Perhaps they should though as I would scrap all spending on Global Warming measures, which I consider to be a useless and incredibly expensive exercise in transferring funding from the West but will have no affect at all on CO2 levels, which are going to rise no matter what we do in Britain. As with the EU and its rules, the Global Warming scam is a drain on the national wealth and for as long as students continue to vote for the main parties they will be lumbered and like the rest of us have to make sacrifices. So some people will decide not to further their education, and other will be lumbered by personal debts. That perhaps is the price they must pay for these government extremes which you support and I do not. I can promise you that our MPs and our MEPs children will not have to make that choice.
Save money! Lets not pour ever increasing amounts of money into an outlandish power system that is not fit for service does not work unless the wind blows so requires a fully functioning back up system that itself requires imported gas that will put our power dependency in the hands of a third country, probably eventually Russia.
Funny before Global warming costs and before the EU costs and its rules, we could as a nation afford to educate our students without making them contribute.
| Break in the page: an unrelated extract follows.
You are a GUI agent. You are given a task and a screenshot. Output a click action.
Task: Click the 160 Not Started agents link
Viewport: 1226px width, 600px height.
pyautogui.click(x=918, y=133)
So much for the brave new world.
I do know that you as a bagman for the Greens, just like the other parties are only offering a fig leaf and are not addressing the real problems we face. Choosing to stay in your boxes and ignore the really big picture and the fact that whilst we remain in the EU we cannot continue to retain any of our national services, they will all be privatised or communalised and whilst we spend billions on building windmills we won’t have the money anyway.
I don’t know if students should believe me or believe you when you say I am not being truthful! I will leave it to them to decide.
My website; You are quite right I have not mentioned “the tax avoidance schemes, to which the students of UK Uncut have drawn the British public’s outraged attention?” But then I have not mentioned anything for a whole year, so perhaps you will excuse the particular omission. Also I would have thought that students would recognise the implication you make as a logical fallacy, the omission on the site does not prove your point that I am not being truthful.
Tax avoidance: I have already commented, and suggested that the political parties being tied to the EU will not look at the big Tax Avoidance schemes that the ECJ has invented; you may or may not believe me your choice!